• [TRY IT]
Word for word, transcribe the data below.

• [DATA RECORDS]
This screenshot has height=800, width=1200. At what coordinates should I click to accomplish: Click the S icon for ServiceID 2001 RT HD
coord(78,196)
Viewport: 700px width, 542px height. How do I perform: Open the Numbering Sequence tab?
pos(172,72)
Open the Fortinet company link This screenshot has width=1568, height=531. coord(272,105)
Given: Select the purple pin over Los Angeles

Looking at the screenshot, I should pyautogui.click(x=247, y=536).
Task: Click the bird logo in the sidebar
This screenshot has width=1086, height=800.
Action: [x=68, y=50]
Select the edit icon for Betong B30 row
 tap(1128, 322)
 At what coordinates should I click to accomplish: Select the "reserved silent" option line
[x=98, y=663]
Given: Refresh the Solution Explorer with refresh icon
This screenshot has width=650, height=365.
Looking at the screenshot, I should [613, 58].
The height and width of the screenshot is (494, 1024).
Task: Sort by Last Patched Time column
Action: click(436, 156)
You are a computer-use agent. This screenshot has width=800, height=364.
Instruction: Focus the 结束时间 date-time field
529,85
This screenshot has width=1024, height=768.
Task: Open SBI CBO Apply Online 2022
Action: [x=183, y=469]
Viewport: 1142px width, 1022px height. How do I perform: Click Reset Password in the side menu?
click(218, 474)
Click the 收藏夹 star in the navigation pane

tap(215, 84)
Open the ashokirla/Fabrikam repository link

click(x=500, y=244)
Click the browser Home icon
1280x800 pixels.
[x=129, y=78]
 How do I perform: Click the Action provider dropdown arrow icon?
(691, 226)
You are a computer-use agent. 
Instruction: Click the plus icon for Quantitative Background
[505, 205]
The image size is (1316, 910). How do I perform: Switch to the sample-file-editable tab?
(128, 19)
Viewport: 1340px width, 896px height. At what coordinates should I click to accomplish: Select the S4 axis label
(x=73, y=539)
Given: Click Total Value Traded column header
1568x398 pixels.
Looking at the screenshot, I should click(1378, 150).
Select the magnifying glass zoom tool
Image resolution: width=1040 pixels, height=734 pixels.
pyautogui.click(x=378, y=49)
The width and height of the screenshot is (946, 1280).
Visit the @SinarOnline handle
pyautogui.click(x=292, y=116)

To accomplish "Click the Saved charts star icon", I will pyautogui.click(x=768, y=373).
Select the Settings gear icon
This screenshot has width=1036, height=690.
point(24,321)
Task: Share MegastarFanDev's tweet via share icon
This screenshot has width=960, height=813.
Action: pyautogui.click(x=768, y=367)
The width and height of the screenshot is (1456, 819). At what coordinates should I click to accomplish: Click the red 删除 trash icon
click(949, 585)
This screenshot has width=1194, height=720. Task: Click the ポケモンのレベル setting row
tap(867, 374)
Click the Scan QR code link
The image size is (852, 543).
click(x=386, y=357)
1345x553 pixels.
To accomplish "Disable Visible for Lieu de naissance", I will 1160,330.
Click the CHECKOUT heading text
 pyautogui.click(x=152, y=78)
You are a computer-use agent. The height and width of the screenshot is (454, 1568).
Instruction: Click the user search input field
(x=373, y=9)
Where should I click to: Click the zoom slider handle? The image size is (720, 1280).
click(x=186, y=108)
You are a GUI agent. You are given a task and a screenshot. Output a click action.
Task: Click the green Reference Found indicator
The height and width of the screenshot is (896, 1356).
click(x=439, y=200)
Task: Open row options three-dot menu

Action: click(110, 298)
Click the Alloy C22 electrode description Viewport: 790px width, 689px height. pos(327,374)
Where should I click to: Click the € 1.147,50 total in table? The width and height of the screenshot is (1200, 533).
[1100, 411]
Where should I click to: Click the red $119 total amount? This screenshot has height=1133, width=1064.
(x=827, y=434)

• [RESULT]
This screenshot has height=800, width=1200. At what coordinates should I click to accomplish: Click the S icon for ServiceID 2001 RT HD
coord(78,196)
Viewport: 700px width, 542px height. How do I perform: Open the Numbering Sequence tab?
pos(172,72)
Open the Fortinet company link This screenshot has width=1568, height=531. coord(272,105)
Given: Select the purple pin over Los Angeles

Looking at the screenshot, I should pyautogui.click(x=247, y=536).
Task: Click the bird logo in the sidebar
This screenshot has width=1086, height=800.
Action: [x=68, y=50]
Select the edit icon for Betong B30 row
 tap(1128, 322)
 At what coordinates should I click to accomplish: Select the "reserved silent" option line
[x=98, y=663]
Given: Refresh the Solution Explorer with refresh icon
This screenshot has width=650, height=365.
Looking at the screenshot, I should [613, 58].
The height and width of the screenshot is (494, 1024).
Task: Sort by Last Patched Time column
Action: click(436, 156)
You are a computer-use agent. This screenshot has width=800, height=364.
Instruction: Focus the 结束时间 date-time field
529,85
This screenshot has width=1024, height=768.
Task: Open SBI CBO Apply Online 2022
Action: [x=183, y=469]
Viewport: 1142px width, 1022px height. How do I perform: Click Reset Password in the side menu?
click(218, 474)
Click the 收藏夹 star in the navigation pane

tap(215, 84)
Open the ashokirla/Fabrikam repository link

click(x=500, y=244)
Click the browser Home icon
1280x800 pixels.
[x=129, y=78]
 How do I perform: Click the Action provider dropdown arrow icon?
(691, 226)
You are a computer-use agent. 
Instruction: Click the plus icon for Quantitative Background
[505, 205]
The image size is (1316, 910). How do I perform: Switch to the sample-file-editable tab?
(128, 19)
Viewport: 1340px width, 896px height. At what coordinates should I click to accomplish: Select the S4 axis label
(x=73, y=539)
Given: Click Total Value Traded column header
1568x398 pixels.
Looking at the screenshot, I should click(1378, 150).
Select the magnifying glass zoom tool
Image resolution: width=1040 pixels, height=734 pixels.
pyautogui.click(x=378, y=49)
The width and height of the screenshot is (946, 1280).
Visit the @SinarOnline handle
pyautogui.click(x=292, y=116)

To accomplish "Click the Saved charts star icon", I will pyautogui.click(x=768, y=373).
Select the Settings gear icon
This screenshot has width=1036, height=690.
point(24,321)
Task: Share MegastarFanDev's tweet via share icon
This screenshot has width=960, height=813.
Action: pyautogui.click(x=768, y=367)
The width and height of the screenshot is (1456, 819). At what coordinates should I click to accomplish: Click the red 删除 trash icon
click(949, 585)
This screenshot has width=1194, height=720. Task: Click the ポケモンのレベル setting row
tap(867, 374)
Click the Scan QR code link
The image size is (852, 543).
click(x=386, y=357)
1345x553 pixels.
To accomplish "Disable Visible for Lieu de naissance", I will 1160,330.
Click the CHECKOUT heading text
 pyautogui.click(x=152, y=78)
You are a computer-use agent. The height and width of the screenshot is (454, 1568).
Instruction: Click the user search input field
(x=373, y=9)
Where should I click to: Click the zoom slider handle? The image size is (720, 1280).
click(x=186, y=108)
You are a GUI agent. You are given a task and a screenshot. Output a click action.
Task: Click the green Reference Found indicator
The height and width of the screenshot is (896, 1356).
click(x=439, y=200)
Task: Open row options three-dot menu

Action: click(110, 298)
Click the Alloy C22 electrode description Viewport: 790px width, 689px height. pos(327,374)
Where should I click to: Click the € 1.147,50 total in table? The width and height of the screenshot is (1200, 533).
[1100, 411]
Where should I click to: Click the red $119 total amount? This screenshot has height=1133, width=1064.
(x=827, y=434)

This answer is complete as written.